Di Gapura Kita Bertemu
Oleh: Drs. H. Akhmad Nurhadi, S.Pd., M.Si.
Fungsi puisi di antaranya merupakan media komunikasi di samping media ekspresi. . Berkomunikasi melalui puisi tentu saja bukan sekedar greeting, tetapi komunikasi intensif sekaligus artistik. Segenap daya –imaji, lambang, tanda, - dapat ditangkap pembaca sebagai pesan (messege). Dari sinilah kemudian berkembang apa yang Horace sebut sebagai dulce and utile. Puisi itu indah dan berguna.
Ketika kita berhadapan dengan puisi (baca: Antologi Puisi –antologi, bukan ontologi-), maka puisi menyapa kita atau kita menyapa puisi. Pembacaan semacam itulah yang dimaksud dengan proses komunikasi. Proses komunikasi adakalanya berhasil dan ada kalanya gagal. Proses komunikasi gagal manakala kita dan puisi terpisah jurang perbedaan yang tajam. Perbedaan itu bisa berujud perbedaan visi, konsepsi, latar budaya, bahasa, dan sebagainya atau eksistensi puisi itu sendiri. Puisi yang dibentuk melalui akrobat kata-kata, atau spekulasi bahasa jelas tidak akan bermakna. (Boro-boro pembaca disuruh mengerti atau memahami, penyairnya −itupun kalau boleh disebut penyair− sendiri tidak akan mempunyai gambaran apa-apa terhadap puisinya. Puisinya tidak berbicara apa-apa.
Puisi-puisi dalam antologi “Sepasang Hati Gapura” cukup berhasil memberikan jalinan komunikasi. Laut –dalam maknanya yang metaforis atau simbolis− mendomisasi puisi-puisi yang termuat di dalamnya. Antologi ini berisi puisi-puisi Khairul Umam dan Nur Khalis mesing-masing menyertakan 15 judul karya puisinya. Jadi berisi 30 puisi.
Sedemikian intensnya laut dalam antologi ini membuat “The Old Man and The Sea” karya maestro sastra klasik Ernest Hemingway mereferensi dalam upaya mengapresiasi karya penyair darii desa Gapura Sumenep tersebut. Judul-judul puisi berikut mengindikasikan kenyataan ini: Laut dan Laki-laki, Sebentar Saja Kita Bersama Pelaut Tua Milik Kita, Yang Berteman Gelombang, Sepanjang Jalan ini, Anak Kecil di Tepi Laut, Pada Pagi yang Resah, dan sebagainya.

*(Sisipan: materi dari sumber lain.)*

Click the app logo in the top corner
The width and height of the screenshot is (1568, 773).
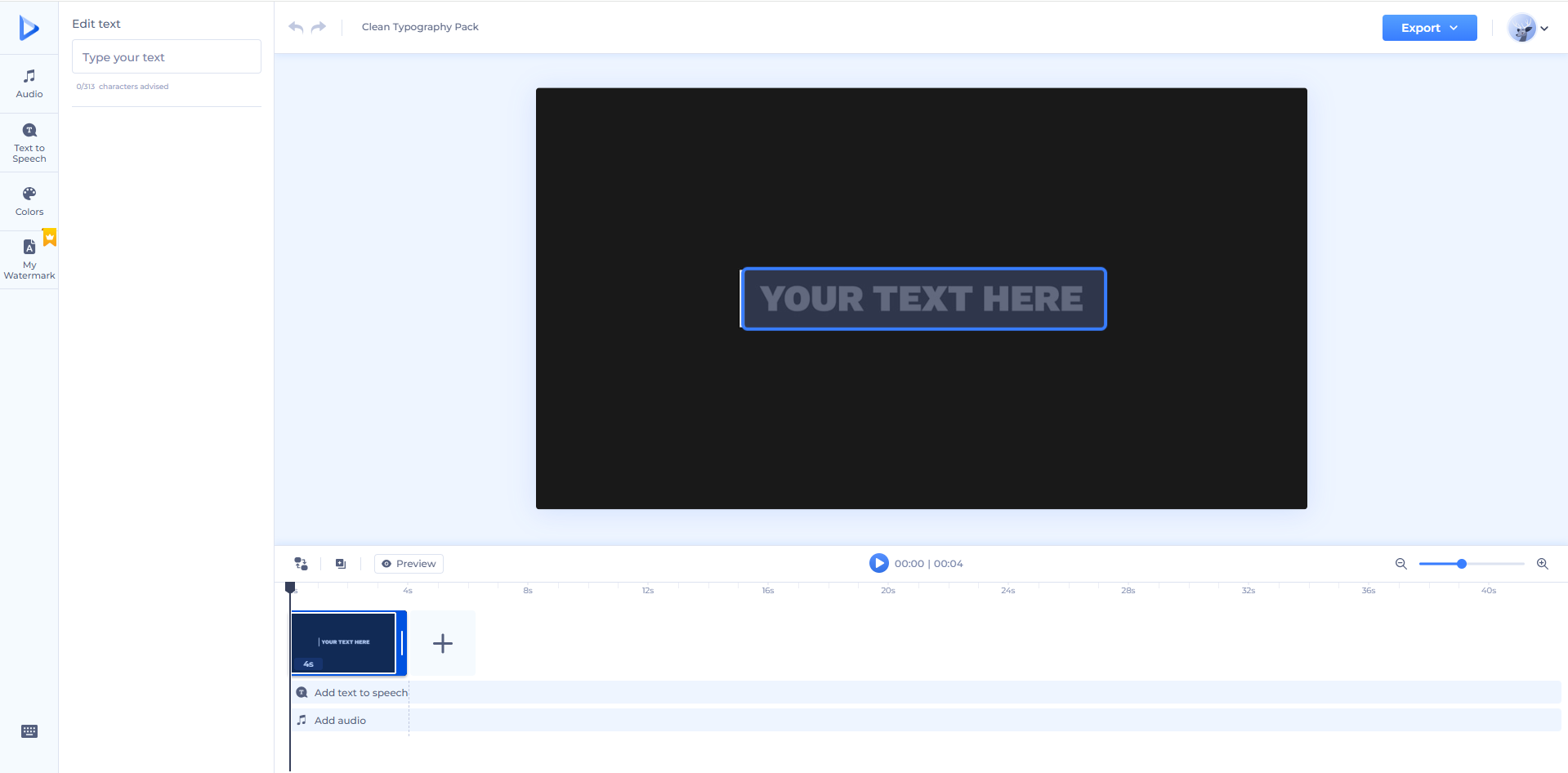pyautogui.click(x=29, y=27)
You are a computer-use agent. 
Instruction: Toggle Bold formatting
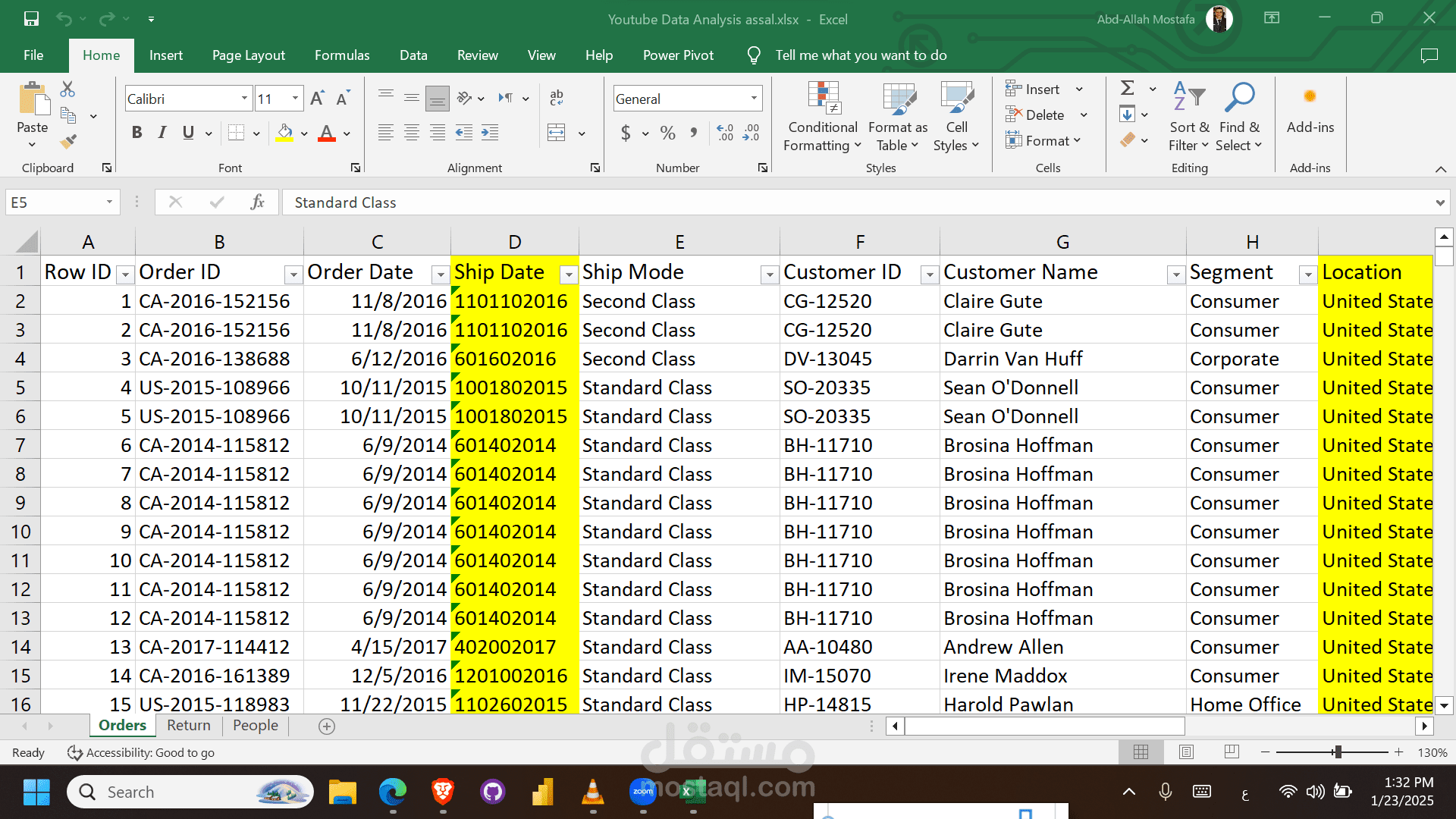pyautogui.click(x=136, y=133)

Kita disuguhi tragik kehidupan. Puisi “Kandara” mewakili sisi kehidupan ini, di samping baris-baris:
Dia terheran melihat wajah anak itu
Persis sama seperti payung yang dibawanya
_hitam legam
Lalu matanya yang sayu meraba awan bergumpal
Kelam
(Seorang Anak Kecil dan Sebuah Payung)
Namun
_ yang merajam takdirku di sungai kala itu
Dengan sebuah pancing yang kita pegang ujungnya
Adalah kisah hujan pada kemarau
(Bermain dengan Masa Lalu)
Di sanalah dia akan membunuh
Ayahnya seniri
(Seorang Anak Kecil dan Sebilah Belati)
juga laki-laki yang sendiri terbakar mimpi
lantas hangus dan mati
(Laut dan Laki-laki)
Kita juga disadarkan bahwa harapan selalu masih ada..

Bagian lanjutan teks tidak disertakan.